Buku ini berkisah tentang orang-orang kulit hitam di Amerika pada tahun 1960-an. Waktu itu perbedaan warna kulit adalah hal yang sangat-sangat-sangat penting. Kalau kamu perempuan berkulit hitam, maka takdir kamu adalah menjadi pembantu bagi nyonya-nyonya kulit putih. Sedangkan kalau kamu laki-laki berkulit hitam, takdir kamu adalah melakukan pekerjaan-pekerjaan kasar.

Pembantu yang menjadi tokoh dalam buku ini ada dua orang yaitu Aibeleen dan Minny Jackson. Entah kebetulan atau nggak, nama kota di buku ini adalah Jackson, Mississipi, sama kayak nama belakangnya Minny. Secara bergantian, sudut pandang berubah dari Aibeleen, Minny, dan seorang kulit putih bernama Miss Skeeter.

Nama asli Miss Skeeter adalah Eugenia Phelan, tetapi pada saat ia lahir, bentuk badannya yang kurus dan panjang membuat kakaknya memanggilnya Skeeter (nyamuk). Sehingga nama itu terus melekat sebagai nama panggilannya. Miss Skeeter berusia 23 tahun dan belum menikah. Ia lebih memilih kuliah dan karir sebagai penulis. Belum menikah diumur segitu adalah aib, maka ibunya Miss Skeeter berusaha keras agar putrinya menikah, ia sampai mengira bahwa Miss Skeeter tidak menyukai laki-laki. Kisah cinta Miss Skeeter dan Stuart menarik untuk diikuti dan sedikit menyedihkan.

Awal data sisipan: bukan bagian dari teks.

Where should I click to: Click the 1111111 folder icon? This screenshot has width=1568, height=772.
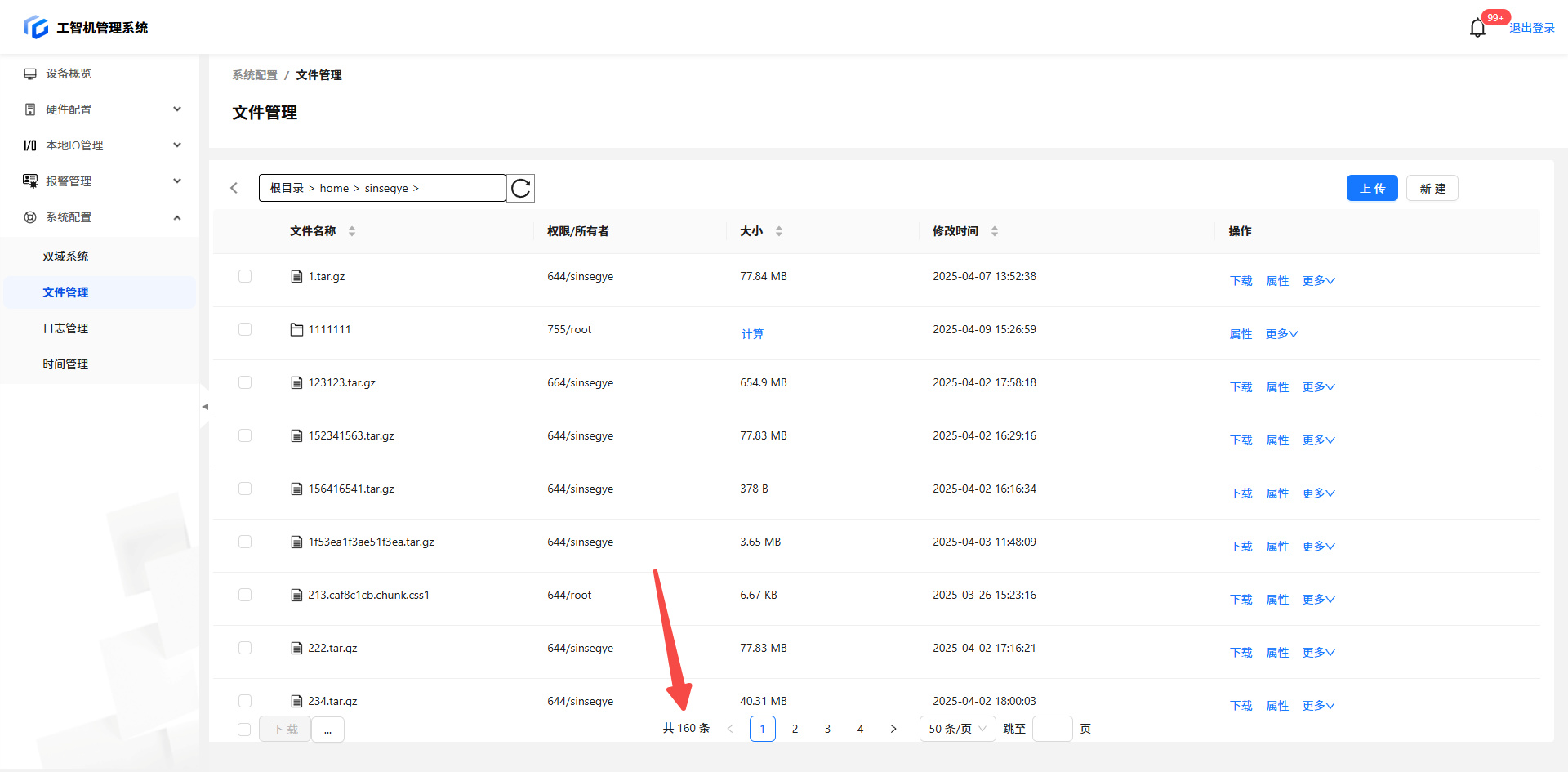296,330
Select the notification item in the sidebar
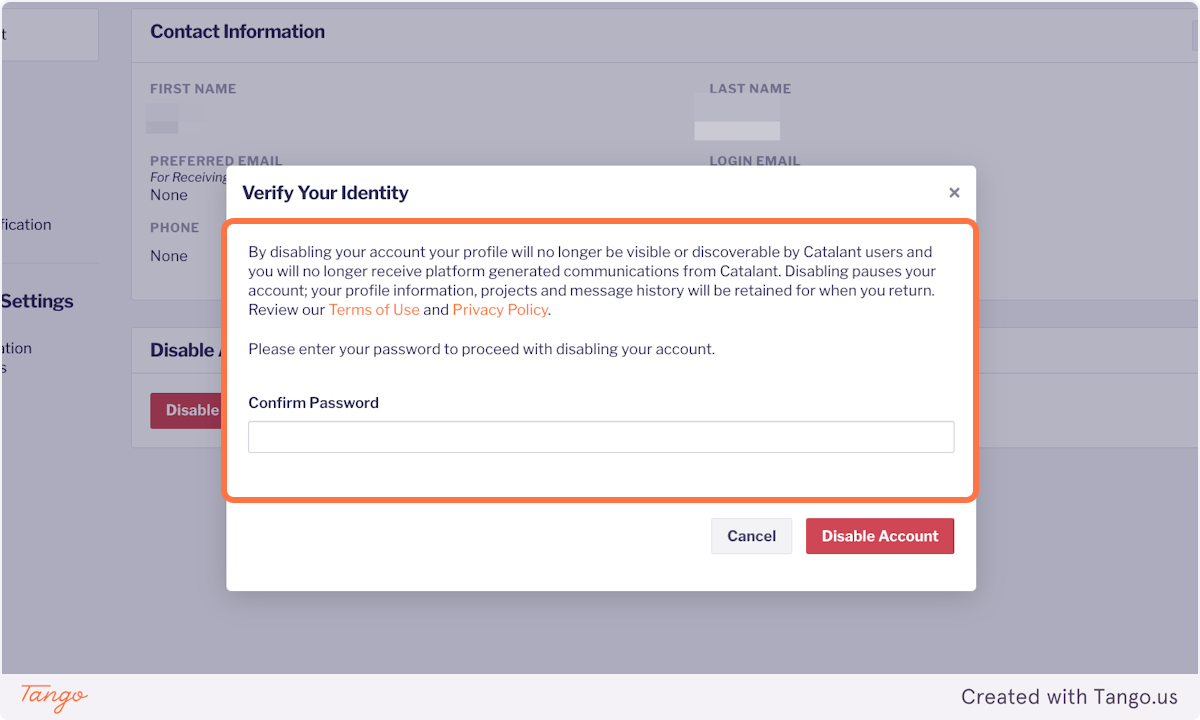The width and height of the screenshot is (1200, 720). tap(25, 224)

Miss Skeeter mempunyai teman di klub bridge sekaligus anggota Liga. Miss Elizabeth adalah nyonya bagi Aibeleen, sedangkan Miss Hilly yang sombong dan berlagak bos adalah nyonya bagi Minny Jackson. Aibeleen adalah pembantu yang sangat menyayangi bayi, lebih sayang daripada Miss Elizabeth kepada anaknya sendiri.

Mulut besar Minny Jackson adalah kekurangannya yang sering membuat masalah. Terutama saat ia menjadi pembantu di rumah Miss Hilly yang jahat. Tragedi Pai Cokelat antara Minny dan Miss Hilly membuat Minny tidak mau lagi bertemu dengan Miss Hilly selamanya, begitu juga bagi Miss Hilly.

Jangan coba-coba untuk memperjuangkan hak sipil, karena setelah selesai bersuara, akan ada hal-hal mengerikan yang terjadi. Orang kulit hitam benar-benar menjadi warga nomor dua. Mereka tidak boleh bersentuhan, memakai kamar mandi yang sama, atau makan dimeja yang sama dengan orang kulit putih. Begitu juga dengan sekolah, tidak ada orang kulit putih yang mau duduk di sekolah yang sama dengan orang kulit hitam.

Bersama dengan Aibeleen dan Manny Jackson, Miss Skeeter membuat sebuah buku yang bercerita mengenai pengalaman para pembantu kulit hitam dalam melayani nyonya kulit putih. Sebuah langkah yang luar biasa berani pada masa itu.

Sama dengan filmnya yang aku tonton lebih dulu, aku juga sangat suka sama buku ini. Terjemahannya nyaman untuk dibaca, tapi cuma aku kasih 4 dari 5 bintang karena endingnya yang gantung padahal masih banyak masalah yang belum selesai.

Psst…Kalau saja Miss Hilly tahu sekarang USA dipimpin sama orang kulit hitam, mungkin dia bakal syok.